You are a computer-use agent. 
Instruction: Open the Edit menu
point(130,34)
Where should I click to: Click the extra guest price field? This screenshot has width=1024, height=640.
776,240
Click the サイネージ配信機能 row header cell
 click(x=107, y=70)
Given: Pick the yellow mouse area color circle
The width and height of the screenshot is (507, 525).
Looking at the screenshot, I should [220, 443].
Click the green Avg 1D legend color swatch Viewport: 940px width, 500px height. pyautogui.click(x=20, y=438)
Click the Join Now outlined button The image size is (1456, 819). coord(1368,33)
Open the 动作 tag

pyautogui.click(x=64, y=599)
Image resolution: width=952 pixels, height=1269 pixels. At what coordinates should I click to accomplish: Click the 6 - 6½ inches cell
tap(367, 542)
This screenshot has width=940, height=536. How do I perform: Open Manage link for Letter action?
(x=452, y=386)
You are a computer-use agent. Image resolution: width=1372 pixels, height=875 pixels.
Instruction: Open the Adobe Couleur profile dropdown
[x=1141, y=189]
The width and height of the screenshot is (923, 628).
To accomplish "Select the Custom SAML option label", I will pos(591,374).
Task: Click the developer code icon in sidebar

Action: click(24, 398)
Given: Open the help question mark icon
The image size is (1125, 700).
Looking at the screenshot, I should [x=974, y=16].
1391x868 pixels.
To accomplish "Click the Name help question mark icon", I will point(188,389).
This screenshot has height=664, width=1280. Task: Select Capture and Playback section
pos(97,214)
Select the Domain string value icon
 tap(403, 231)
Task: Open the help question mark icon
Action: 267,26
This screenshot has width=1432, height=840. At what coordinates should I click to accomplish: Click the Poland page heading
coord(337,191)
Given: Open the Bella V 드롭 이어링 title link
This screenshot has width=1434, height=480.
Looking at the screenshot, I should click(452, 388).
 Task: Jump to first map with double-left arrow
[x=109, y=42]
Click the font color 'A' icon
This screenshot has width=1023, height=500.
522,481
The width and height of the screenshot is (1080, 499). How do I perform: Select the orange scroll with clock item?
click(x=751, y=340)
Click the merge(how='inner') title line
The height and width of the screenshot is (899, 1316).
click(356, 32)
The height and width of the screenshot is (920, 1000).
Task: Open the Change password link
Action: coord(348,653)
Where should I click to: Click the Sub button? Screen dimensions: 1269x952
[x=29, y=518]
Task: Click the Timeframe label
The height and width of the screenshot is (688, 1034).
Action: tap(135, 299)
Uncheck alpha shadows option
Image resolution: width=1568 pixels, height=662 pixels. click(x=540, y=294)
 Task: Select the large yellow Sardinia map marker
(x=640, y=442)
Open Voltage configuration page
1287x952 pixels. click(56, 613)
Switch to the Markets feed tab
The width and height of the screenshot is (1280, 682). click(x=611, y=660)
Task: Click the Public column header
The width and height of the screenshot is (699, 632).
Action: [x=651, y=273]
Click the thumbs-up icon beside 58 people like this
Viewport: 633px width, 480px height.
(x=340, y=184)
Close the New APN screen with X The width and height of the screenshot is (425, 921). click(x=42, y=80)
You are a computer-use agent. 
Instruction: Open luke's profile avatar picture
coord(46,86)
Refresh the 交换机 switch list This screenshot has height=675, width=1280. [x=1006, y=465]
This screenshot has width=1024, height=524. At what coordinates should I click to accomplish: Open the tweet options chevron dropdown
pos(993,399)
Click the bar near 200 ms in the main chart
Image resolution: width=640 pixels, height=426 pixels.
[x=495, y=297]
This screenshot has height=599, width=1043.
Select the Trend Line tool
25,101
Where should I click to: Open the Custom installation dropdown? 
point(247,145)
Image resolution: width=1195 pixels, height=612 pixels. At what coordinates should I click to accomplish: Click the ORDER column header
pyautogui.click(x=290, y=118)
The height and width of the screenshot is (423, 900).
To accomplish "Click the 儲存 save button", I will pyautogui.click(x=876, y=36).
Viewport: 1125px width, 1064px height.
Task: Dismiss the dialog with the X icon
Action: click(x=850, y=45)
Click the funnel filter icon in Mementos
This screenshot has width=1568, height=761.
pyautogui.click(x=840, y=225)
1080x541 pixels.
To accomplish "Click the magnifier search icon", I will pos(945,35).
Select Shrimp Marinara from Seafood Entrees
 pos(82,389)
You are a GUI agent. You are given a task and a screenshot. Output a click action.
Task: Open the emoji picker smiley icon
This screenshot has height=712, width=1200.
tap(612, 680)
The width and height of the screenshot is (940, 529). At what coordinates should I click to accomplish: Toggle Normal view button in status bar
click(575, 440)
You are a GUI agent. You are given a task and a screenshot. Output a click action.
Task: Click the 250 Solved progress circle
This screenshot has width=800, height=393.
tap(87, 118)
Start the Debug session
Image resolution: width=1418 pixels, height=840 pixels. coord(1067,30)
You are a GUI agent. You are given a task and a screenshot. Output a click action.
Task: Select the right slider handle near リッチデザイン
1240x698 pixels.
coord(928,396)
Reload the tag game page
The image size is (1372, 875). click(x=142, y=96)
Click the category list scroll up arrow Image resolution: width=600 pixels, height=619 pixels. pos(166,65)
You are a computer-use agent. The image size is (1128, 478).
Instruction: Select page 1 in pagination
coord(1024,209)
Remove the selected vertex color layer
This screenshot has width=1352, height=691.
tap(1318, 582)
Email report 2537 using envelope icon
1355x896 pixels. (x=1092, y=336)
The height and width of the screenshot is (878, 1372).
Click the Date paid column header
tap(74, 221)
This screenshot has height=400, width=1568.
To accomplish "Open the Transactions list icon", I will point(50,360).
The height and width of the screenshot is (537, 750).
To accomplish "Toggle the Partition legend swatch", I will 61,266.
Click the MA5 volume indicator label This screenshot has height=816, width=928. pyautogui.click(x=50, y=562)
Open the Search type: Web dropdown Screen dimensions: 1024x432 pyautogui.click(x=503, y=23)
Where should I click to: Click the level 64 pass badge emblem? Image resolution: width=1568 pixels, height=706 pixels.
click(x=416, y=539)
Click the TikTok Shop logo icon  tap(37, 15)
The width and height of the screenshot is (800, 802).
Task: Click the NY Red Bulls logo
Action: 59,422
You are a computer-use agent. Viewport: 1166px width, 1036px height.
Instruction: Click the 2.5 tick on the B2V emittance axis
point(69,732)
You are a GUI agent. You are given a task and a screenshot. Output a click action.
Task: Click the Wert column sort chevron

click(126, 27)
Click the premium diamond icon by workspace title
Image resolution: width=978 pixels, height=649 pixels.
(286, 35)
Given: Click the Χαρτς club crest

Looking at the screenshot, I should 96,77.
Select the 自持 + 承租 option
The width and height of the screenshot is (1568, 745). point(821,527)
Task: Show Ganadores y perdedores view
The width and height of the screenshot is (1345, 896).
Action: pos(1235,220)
○ ○ ○ ○ ○
Goal: Please copy the data above line for line, without changing anything.

Complete response:
You are a computer-use agent. 
Instruction: Open the Edit menu
point(130,34)
Where should I click to: Click the extra guest price field? This screenshot has width=1024, height=640.
776,240
Click the サイネージ配信機能 row header cell
 click(x=107, y=70)
Given: Pick the yellow mouse area color circle
The width and height of the screenshot is (507, 525).
Looking at the screenshot, I should [220, 443].
Click the green Avg 1D legend color swatch Viewport: 940px width, 500px height. pyautogui.click(x=20, y=438)
Click the Join Now outlined button The image size is (1456, 819). coord(1368,33)
Open the 动作 tag

pyautogui.click(x=64, y=599)
Image resolution: width=952 pixels, height=1269 pixels. At what coordinates should I click to accomplish: Click the 6 - 6½ inches cell
tap(367, 542)
This screenshot has width=940, height=536. How do I perform: Open Manage link for Letter action?
(x=452, y=386)
You are a computer-use agent. Image resolution: width=1372 pixels, height=875 pixels.
Instruction: Open the Adobe Couleur profile dropdown
[x=1141, y=189]
The width and height of the screenshot is (923, 628).
To accomplish "Select the Custom SAML option label", I will pos(591,374).
Task: Click the developer code icon in sidebar

Action: click(24, 398)
Given: Open the help question mark icon
The image size is (1125, 700).
Looking at the screenshot, I should [x=974, y=16].
1391x868 pixels.
To accomplish "Click the Name help question mark icon", I will point(188,389).
This screenshot has height=664, width=1280. Task: Select Capture and Playback section
pos(97,214)
Select the Domain string value icon
 tap(403, 231)
Task: Open the help question mark icon
Action: 267,26
This screenshot has width=1432, height=840. At what coordinates should I click to accomplish: Click the Poland page heading
coord(337,191)
Given: Open the Bella V 드롭 이어링 title link
This screenshot has width=1434, height=480.
Looking at the screenshot, I should click(452, 388).
 Task: Jump to first map with double-left arrow
[x=109, y=42]
Click the font color 'A' icon
This screenshot has width=1023, height=500.
522,481
The width and height of the screenshot is (1080, 499). How do I perform: Select the orange scroll with clock item?
click(x=751, y=340)
Click the merge(how='inner') title line
The height and width of the screenshot is (899, 1316).
click(356, 32)
The height and width of the screenshot is (920, 1000).
Task: Open the Change password link
Action: coord(348,653)
Where should I click to: Click the Sub button? Screen dimensions: 1269x952
[x=29, y=518]
Task: Click the Timeframe label
The height and width of the screenshot is (688, 1034).
Action: tap(135, 299)
Uncheck alpha shadows option
Image resolution: width=1568 pixels, height=662 pixels. click(x=540, y=294)
 Task: Select the large yellow Sardinia map marker
(x=640, y=442)
Open Voltage configuration page
1287x952 pixels. click(56, 613)
Switch to the Markets feed tab
The width and height of the screenshot is (1280, 682). click(x=611, y=660)
Task: Click the Public column header
The width and height of the screenshot is (699, 632).
Action: [x=651, y=273]
Click the thumbs-up icon beside 58 people like this
Viewport: 633px width, 480px height.
(x=340, y=184)
Close the New APN screen with X The width and height of the screenshot is (425, 921). click(x=42, y=80)
You are a computer-use agent. 
Instruction: Open luke's profile avatar picture
coord(46,86)
Refresh the 交换机 switch list This screenshot has height=675, width=1280. [x=1006, y=465]
This screenshot has width=1024, height=524. At what coordinates should I click to accomplish: Open the tweet options chevron dropdown
pos(993,399)
Click the bar near 200 ms in the main chart
Image resolution: width=640 pixels, height=426 pixels.
[x=495, y=297]
This screenshot has height=599, width=1043.
Select the Trend Line tool
25,101
Where should I click to: Open the Custom installation dropdown? 
point(247,145)
Image resolution: width=1195 pixels, height=612 pixels. At what coordinates should I click to accomplish: Click the ORDER column header
pyautogui.click(x=290, y=118)
The height and width of the screenshot is (423, 900).
To accomplish "Click the 儲存 save button", I will pyautogui.click(x=876, y=36).
Viewport: 1125px width, 1064px height.
Task: Dismiss the dialog with the X icon
Action: click(x=850, y=45)
Click the funnel filter icon in Mementos
This screenshot has width=1568, height=761.
pyautogui.click(x=840, y=225)
1080x541 pixels.
To accomplish "Click the magnifier search icon", I will pos(945,35).
Select Shrimp Marinara from Seafood Entrees
 pos(82,389)
You are a GUI agent. You are given a task and a screenshot. Output a click action.
Task: Open the emoji picker smiley icon
This screenshot has height=712, width=1200.
tap(612, 680)
The width and height of the screenshot is (940, 529). At what coordinates should I click to accomplish: Toggle Normal view button in status bar
click(575, 440)
You are a GUI agent. You are given a task and a screenshot. Output a click action.
Task: Click the 250 Solved progress circle
This screenshot has width=800, height=393.
tap(87, 118)
Start the Debug session
Image resolution: width=1418 pixels, height=840 pixels. coord(1067,30)
You are a GUI agent. You are given a task and a screenshot. Output a click action.
Task: Select the right slider handle near リッチデザイン
1240x698 pixels.
coord(928,396)
Reload the tag game page
The image size is (1372, 875). click(x=142, y=96)
Click the category list scroll up arrow Image resolution: width=600 pixels, height=619 pixels. pos(166,65)
You are a computer-use agent. The image size is (1128, 478).
Instruction: Select page 1 in pagination
coord(1024,209)
Remove the selected vertex color layer
This screenshot has width=1352, height=691.
tap(1318, 582)
Email report 2537 using envelope icon
1355x896 pixels. (x=1092, y=336)
The height and width of the screenshot is (878, 1372).
Click the Date paid column header
tap(74, 221)
This screenshot has height=400, width=1568.
To accomplish "Open the Transactions list icon", I will point(50,360).
The height and width of the screenshot is (537, 750).
To accomplish "Toggle the Partition legend swatch", I will 61,266.
Click the MA5 volume indicator label This screenshot has height=816, width=928. pyautogui.click(x=50, y=562)
Open the Search type: Web dropdown Screen dimensions: 1024x432 pyautogui.click(x=503, y=23)
Where should I click to: Click the level 64 pass badge emblem? Image resolution: width=1568 pixels, height=706 pixels.
click(x=416, y=539)
Click the TikTok Shop logo icon  tap(37, 15)
The width and height of the screenshot is (800, 802).
Task: Click the NY Red Bulls logo
Action: 59,422
You are a computer-use agent. Viewport: 1166px width, 1036px height.
Instruction: Click the 2.5 tick on the B2V emittance axis
point(69,732)
You are a GUI agent. You are given a task and a screenshot. Output a click action.
Task: Click the Wert column sort chevron

click(126, 27)
Click the premium diamond icon by workspace title
Image resolution: width=978 pixels, height=649 pixels.
(286, 35)
Given: Click the Χαρτς club crest

Looking at the screenshot, I should 96,77.
Select the 自持 + 承租 option
The width and height of the screenshot is (1568, 745). point(821,527)
Task: Show Ganadores y perdedores view
The width and height of the screenshot is (1345, 896).
Action: pos(1235,220)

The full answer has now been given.